KURT WEILL-BERT BRECHT: The Seven Deadly Sins; Songs from The Berliner Requiem, Happy End, Mahagonny, and The Three-Penny Opera – Gisela May/Male quartet/Leipzig Radio Symphony Orchestra/Herbert Kegel – Berlin Classics Reference

by | Jan 11, 2007 | Classical Reissue Reviews | 0 comments

KURT WEILL-BERT BRECHT: The Seven Deadly Sins; Songs from The Berliner Requiem, Happy End, Mahagonny, and The Three-Penny Opera – Gisela May/Male quartet/Leipzig Radio Symphony Orchestra/Herbert Kegel; also [in songs] Studio male choir and orchestra/Heniz Rögner & Henry Krtschil – Berlin Classics Reference 1375, 70:31 *****:

The main interest here is a reissue from 1966 of what is considered the most authentic interpretation of the offbeat and bitter Brecht-Weill collaboration Die sieben Todsünden – aside from the original recording of ten years earlier featuring Weill’s wife Lotte Lenya.  May captures perfectly Lenya’s style – described by The Village Voice as “angry, earthy, dream-filled, nightmarish, vociferous, soft, exciting, fire-breathing and icy theatre” – but does it with a clearly better voice. So many other Weill-thrushes have tried in the past, but those from the theater world usually fail (Although Ute Lemper stands out), and those from the operatic world fail even worse since Weill intended his songs for the untrained voice.
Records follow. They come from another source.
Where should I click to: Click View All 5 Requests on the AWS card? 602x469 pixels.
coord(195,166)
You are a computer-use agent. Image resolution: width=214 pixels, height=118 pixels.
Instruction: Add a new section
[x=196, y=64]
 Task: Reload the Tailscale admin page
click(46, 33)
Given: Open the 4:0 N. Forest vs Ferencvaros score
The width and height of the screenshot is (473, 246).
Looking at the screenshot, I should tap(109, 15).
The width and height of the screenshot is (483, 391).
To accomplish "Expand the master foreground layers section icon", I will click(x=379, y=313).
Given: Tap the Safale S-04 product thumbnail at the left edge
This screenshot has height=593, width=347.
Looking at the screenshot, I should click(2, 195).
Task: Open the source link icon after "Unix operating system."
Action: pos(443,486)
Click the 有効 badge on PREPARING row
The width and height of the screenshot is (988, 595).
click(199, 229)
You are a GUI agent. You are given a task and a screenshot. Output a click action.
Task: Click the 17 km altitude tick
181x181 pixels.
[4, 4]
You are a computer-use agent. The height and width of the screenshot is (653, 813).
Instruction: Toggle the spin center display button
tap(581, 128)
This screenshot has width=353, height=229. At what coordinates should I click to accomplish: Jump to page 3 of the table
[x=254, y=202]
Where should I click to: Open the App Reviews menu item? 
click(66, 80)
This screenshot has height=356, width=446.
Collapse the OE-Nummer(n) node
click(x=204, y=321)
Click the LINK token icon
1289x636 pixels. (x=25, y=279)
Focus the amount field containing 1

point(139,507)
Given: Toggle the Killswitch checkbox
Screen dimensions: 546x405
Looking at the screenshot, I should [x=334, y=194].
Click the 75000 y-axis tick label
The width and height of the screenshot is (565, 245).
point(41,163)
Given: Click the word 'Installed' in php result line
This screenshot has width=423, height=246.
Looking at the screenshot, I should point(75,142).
The scenario of the ballet The Seven Deadly Sins involves a family in Louisiana (Brecht and Weill loved exotic American words such as Mississippi) who send out two sisters both named Anna (one sings while the other dances) to make money in various U.S. cities and send it back to them to build their new house. The family is represented by a male quartet. The stories turn the religious idea of the sins upside down, with the Annas usually succeeding by not resisting the particular sin. At the end they return home to Louisiana exhausted.

The 11 songs from various earlier Brecht-Weill stage productions are all sung in German and there is no translation provided. Even the overall CD title is only in German aside from Happy End – which was titled that way in English originally. Fortunately, though I know no German, I was somewhat familiar with the words thru English versions sung by Lenya and others.

SongList: Vom ertrunkenen Madchen, Surabaya-Johnny, Bilbao-Song, Was die herren Matrosen sagen, Ballade von der Höllen-Lili, Havanna-Song, Wie man sich bettet so liegt man, Barbara-Song, Song von der sexuellen Hörigkeit, Pirate Jenny, Zu Potsdam unter den Eichen.